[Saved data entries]

========

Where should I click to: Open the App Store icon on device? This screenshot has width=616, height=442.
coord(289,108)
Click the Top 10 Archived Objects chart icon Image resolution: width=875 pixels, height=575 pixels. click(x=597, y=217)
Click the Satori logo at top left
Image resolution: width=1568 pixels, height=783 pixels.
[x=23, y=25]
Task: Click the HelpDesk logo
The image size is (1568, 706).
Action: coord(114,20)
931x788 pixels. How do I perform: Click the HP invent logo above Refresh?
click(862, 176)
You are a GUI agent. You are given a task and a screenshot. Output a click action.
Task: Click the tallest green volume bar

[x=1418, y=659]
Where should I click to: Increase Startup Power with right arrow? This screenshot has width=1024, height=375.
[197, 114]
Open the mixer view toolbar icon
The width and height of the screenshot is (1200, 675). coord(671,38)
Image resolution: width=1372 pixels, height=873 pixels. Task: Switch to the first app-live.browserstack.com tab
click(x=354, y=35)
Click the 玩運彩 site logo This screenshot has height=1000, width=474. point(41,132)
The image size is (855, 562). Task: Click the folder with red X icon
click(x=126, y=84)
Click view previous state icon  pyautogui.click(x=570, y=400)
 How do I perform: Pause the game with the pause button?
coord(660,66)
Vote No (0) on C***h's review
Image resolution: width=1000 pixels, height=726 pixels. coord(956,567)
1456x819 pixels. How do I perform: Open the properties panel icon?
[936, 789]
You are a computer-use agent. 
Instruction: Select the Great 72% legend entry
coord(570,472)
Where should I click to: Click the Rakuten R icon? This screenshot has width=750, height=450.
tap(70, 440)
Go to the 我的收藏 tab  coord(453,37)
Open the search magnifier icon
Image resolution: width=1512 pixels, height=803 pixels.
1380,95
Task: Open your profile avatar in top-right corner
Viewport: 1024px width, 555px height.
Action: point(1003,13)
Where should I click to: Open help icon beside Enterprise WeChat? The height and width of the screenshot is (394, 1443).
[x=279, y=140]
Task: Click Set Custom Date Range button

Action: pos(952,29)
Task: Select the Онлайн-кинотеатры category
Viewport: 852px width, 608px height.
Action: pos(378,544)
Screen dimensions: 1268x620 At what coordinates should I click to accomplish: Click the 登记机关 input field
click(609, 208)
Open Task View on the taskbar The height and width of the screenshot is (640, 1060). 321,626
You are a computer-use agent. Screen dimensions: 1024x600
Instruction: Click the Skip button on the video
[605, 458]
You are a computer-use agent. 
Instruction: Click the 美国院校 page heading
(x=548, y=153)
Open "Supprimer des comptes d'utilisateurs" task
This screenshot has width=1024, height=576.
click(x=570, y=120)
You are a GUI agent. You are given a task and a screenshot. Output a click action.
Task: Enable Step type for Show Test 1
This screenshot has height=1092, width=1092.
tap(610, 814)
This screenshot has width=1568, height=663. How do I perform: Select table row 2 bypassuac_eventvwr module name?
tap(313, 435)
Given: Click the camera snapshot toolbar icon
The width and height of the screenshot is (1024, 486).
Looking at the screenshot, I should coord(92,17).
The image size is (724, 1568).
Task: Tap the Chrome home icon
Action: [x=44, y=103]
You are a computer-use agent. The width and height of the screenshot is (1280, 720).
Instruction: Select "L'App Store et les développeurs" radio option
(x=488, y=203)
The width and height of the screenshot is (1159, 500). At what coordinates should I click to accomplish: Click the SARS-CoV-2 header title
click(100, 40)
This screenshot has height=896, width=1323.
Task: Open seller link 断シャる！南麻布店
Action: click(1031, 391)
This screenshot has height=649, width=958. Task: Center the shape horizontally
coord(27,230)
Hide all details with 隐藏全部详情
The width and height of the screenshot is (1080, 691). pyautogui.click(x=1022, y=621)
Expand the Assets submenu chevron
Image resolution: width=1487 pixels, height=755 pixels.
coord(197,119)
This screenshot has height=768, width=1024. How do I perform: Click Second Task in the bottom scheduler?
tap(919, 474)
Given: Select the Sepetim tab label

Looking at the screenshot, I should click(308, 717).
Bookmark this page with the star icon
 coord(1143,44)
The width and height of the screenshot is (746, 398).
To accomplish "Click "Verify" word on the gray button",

========

> Task objective
If a line in the records contains the word "computer", copy it.

> Solution for this task
You are a computer-use agent. 
You are a computer-use agent. Screen dimensions: 1024x600
You are a computer-use agent. 
You are a computer-use agent. The width and height of the screenshot is (1280, 720).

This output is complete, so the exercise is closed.